EXCERPTED TEXT
═══
It can be observed that in Fig. 3, 6.28 g/L glucose was accumulated with an enzymatic hydrolysis yield of 44.2% at 72 h, indicating that the raw SSP was poorly digested by the enzymes. Correspondingly, a glucose yield of 68.1% was obtained from enzymatic hydrolysis of the 4% PE-SSP solids. Apparently, the slightly acidic prehydrolysis process with 0.005 mol/L H2SO4 could improve the enzymatic hydrolysis efficiency with the remove of pectin. While the pectin extraction strategy improved the yield of enzymatic hydrolysis, the results have not been entirely satisfactory for generating the maximum quantity of profit-generating products.
The crystallinity of cellulose is known to significantly affect the digestibility of cellulases. The XRD diffraction analysis, as shown in Fig. 4, showed the change in cellulose crystallinity of the SSP after acidic prehydrolysis. The diffraction intensity at 2θ = 22.1° represents the cellulose crystalline portion. Although, the diffraction intensity of SSP at 2θ = 22.1° increased after pectin extraction, the CrI of the PE-SSP solids sample (46.3%) increased merely 10% compared with that of the raw SSP material (36.7%). The results suggested that the PE-SSP required additional pretreatment to increase the CrI and improve the enzymatic accessibility for cellulose. Dilute acid pretreatment is the most frequently studied process for agricultural biomass and has been considered to be a suitable technology for bioethanol production at an industrial scale . Thus, a complementary step, aimed at improving the efficiency of enzymatic hydrolysis, was performed with 0.75% (w/v) H2SO4 at 150 °C for 30 min .
═══
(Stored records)
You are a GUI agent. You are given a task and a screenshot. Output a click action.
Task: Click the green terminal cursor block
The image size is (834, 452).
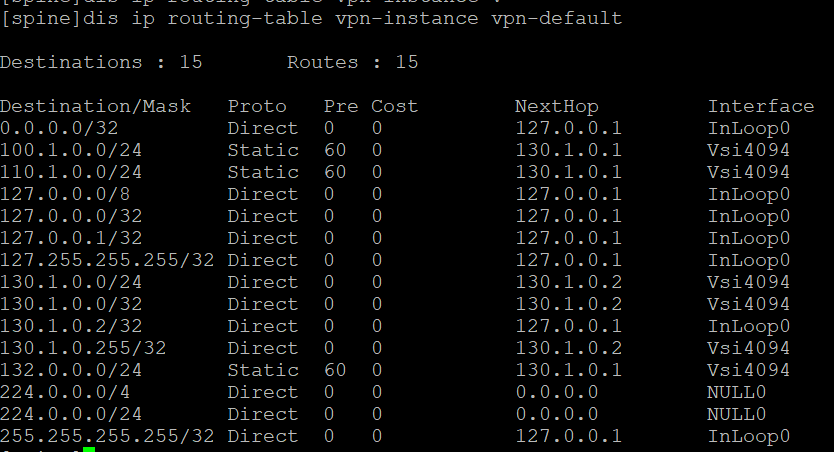[89, 449]
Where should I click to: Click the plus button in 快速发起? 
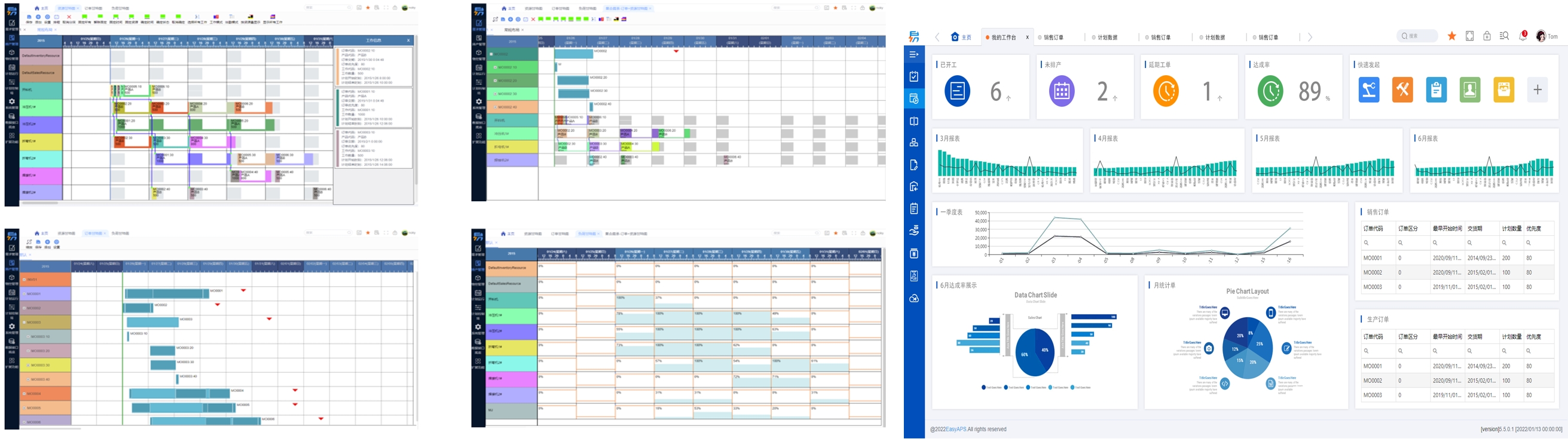[1538, 90]
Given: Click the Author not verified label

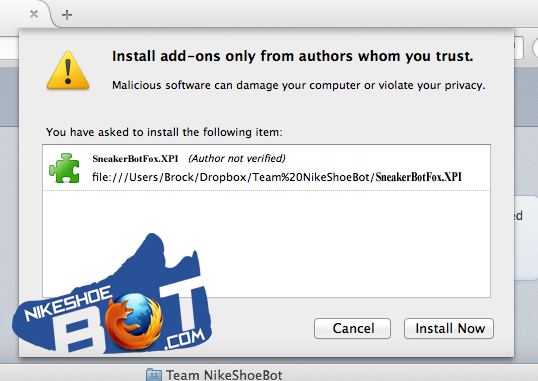Looking at the screenshot, I should pyautogui.click(x=237, y=158).
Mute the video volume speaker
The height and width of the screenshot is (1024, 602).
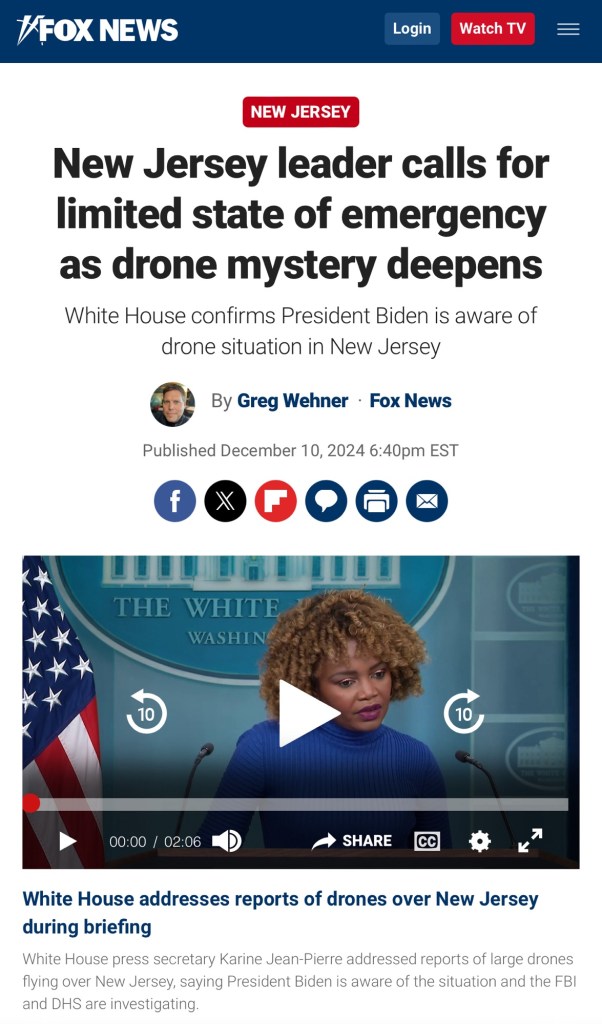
═══
WHAT TO PRODUCE
Answer these questions from the hydrolysis excerpt:
1. What glucose yield came from enzymatic hydrolysis of the 4% PE-SSP solids?
2. What CrI did the raw SSP material have?
3. At what temperature and for how long was the complementary step with 0.75% (w/v) H2SO4 run?
The rows play no part here.

EXERCISE RESULT
1. 68.1%
2. 36.7%
3. 150 °C for 30 min